** TASK TO CARRY OUT **
Scan the records for the word "will". Report each line where it occurs.

[Collected data entries]
• • • •

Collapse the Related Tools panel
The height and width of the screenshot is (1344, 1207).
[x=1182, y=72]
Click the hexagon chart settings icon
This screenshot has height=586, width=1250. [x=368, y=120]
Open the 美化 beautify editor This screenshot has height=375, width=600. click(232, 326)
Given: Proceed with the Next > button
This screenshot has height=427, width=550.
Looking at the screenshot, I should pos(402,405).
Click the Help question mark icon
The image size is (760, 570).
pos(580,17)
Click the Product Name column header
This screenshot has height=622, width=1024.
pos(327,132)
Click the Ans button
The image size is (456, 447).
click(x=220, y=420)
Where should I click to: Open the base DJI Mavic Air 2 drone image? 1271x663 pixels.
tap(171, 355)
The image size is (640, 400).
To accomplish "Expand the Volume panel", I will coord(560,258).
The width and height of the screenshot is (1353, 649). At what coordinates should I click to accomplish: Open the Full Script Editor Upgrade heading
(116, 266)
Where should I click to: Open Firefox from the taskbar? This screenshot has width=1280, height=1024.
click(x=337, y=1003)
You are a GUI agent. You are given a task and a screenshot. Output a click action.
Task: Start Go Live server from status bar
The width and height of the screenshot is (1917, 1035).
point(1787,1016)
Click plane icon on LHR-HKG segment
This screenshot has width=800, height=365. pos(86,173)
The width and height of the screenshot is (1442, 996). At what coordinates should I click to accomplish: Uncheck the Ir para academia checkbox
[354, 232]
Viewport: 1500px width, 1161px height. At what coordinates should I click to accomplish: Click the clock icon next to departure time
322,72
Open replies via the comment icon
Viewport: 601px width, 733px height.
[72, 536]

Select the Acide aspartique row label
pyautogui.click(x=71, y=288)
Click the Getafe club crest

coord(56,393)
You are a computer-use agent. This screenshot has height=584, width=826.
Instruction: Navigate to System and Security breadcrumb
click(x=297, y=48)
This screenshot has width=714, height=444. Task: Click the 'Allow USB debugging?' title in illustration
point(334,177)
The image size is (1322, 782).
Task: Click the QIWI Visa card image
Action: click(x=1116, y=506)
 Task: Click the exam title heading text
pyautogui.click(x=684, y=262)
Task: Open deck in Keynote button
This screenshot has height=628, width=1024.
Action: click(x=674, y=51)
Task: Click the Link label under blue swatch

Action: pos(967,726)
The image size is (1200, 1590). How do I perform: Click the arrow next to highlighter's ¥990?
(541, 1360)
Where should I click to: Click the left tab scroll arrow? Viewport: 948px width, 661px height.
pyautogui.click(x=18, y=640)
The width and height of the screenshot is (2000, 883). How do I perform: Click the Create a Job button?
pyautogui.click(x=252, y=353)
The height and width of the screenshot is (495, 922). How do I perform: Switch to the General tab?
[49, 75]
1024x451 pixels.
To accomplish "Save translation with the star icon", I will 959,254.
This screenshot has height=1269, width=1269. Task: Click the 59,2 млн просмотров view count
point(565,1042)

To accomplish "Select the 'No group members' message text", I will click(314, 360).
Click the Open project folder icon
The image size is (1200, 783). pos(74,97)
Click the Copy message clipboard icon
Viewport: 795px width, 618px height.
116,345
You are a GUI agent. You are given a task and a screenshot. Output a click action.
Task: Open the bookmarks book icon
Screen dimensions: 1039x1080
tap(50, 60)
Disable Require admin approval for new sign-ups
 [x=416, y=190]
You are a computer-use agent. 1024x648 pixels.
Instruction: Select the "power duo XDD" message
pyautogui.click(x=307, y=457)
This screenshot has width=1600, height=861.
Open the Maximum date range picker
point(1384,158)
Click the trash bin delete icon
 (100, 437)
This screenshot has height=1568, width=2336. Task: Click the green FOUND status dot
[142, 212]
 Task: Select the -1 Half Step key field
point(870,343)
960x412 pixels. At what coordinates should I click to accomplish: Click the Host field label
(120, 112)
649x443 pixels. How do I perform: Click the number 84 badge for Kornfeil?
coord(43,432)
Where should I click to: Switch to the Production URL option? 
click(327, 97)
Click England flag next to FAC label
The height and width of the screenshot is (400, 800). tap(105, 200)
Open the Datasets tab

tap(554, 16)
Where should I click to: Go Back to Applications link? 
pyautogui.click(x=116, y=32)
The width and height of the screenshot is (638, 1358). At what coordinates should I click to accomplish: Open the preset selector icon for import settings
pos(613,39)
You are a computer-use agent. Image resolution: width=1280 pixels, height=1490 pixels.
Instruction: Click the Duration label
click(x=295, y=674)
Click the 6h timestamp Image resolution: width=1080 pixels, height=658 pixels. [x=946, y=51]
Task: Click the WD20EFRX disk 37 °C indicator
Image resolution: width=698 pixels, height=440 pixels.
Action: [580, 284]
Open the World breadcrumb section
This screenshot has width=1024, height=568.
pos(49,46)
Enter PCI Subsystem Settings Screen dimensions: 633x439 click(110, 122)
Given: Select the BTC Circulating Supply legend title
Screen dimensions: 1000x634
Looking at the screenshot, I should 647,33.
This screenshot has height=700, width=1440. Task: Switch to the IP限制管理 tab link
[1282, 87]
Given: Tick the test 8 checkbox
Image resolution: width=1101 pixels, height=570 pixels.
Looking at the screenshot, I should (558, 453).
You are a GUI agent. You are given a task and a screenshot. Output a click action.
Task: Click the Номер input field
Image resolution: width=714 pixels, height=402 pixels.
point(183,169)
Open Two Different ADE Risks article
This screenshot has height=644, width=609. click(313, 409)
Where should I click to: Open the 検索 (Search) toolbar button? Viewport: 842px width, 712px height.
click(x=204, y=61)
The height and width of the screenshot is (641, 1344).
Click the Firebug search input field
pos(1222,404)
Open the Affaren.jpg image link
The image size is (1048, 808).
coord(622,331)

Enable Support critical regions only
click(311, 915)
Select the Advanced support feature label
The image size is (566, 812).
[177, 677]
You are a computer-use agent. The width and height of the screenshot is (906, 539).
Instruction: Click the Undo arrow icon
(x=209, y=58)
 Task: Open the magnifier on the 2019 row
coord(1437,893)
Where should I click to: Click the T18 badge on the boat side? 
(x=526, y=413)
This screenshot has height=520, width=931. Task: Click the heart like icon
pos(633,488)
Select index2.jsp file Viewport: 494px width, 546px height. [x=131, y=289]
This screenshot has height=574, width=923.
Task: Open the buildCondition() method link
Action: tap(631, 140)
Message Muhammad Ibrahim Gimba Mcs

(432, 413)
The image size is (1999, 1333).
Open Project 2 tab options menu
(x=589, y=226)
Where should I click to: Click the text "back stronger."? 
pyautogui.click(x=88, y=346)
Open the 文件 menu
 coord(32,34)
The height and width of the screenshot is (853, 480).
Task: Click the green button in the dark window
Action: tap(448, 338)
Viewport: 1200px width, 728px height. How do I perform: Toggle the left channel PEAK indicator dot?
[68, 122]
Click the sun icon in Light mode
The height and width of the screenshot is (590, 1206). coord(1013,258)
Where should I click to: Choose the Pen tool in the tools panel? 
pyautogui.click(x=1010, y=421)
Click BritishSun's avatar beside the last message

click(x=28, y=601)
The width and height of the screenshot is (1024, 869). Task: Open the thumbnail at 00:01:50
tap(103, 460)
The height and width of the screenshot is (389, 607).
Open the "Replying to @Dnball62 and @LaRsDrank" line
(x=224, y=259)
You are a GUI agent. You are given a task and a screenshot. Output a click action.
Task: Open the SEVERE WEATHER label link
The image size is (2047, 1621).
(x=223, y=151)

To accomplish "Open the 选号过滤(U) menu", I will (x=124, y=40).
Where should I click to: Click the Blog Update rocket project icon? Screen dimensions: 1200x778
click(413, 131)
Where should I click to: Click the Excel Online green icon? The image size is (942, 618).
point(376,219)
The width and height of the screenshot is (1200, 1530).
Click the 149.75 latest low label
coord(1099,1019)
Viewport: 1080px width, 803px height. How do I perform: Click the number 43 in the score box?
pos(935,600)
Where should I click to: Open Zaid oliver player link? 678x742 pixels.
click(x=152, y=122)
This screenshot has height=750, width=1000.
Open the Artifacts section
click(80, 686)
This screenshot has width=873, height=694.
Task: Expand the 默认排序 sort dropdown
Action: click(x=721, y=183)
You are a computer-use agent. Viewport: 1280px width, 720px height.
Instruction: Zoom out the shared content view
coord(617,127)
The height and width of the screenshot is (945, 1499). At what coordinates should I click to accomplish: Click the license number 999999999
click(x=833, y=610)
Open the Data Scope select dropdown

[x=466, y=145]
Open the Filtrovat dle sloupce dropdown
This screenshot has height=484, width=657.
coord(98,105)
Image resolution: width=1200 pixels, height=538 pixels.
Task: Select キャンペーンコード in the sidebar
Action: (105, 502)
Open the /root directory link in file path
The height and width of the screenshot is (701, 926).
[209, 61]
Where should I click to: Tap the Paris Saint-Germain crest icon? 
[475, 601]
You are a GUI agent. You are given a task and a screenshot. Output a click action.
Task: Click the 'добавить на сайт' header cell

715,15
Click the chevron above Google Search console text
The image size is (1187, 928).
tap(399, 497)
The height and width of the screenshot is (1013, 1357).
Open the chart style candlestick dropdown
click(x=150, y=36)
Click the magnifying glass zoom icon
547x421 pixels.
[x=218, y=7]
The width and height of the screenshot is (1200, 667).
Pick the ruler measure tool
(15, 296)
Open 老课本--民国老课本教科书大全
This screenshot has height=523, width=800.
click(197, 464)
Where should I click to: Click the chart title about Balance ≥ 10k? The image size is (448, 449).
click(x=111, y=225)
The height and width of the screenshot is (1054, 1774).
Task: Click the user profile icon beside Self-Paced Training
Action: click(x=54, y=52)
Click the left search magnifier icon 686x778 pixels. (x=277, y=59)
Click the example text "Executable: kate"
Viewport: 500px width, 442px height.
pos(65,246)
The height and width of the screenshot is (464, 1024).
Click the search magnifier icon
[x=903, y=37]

• • • •

** TASK RESPONSE **
To accomplish "Expand the Volume panel", I will coord(560,258).
To accomplish "Save translation with the star icon", I will 959,254.
To accomplish "Select the 'No group members' message text", I will click(314, 360).
To accomplish "Open the 选号过滤(U) menu", I will (x=124, y=40).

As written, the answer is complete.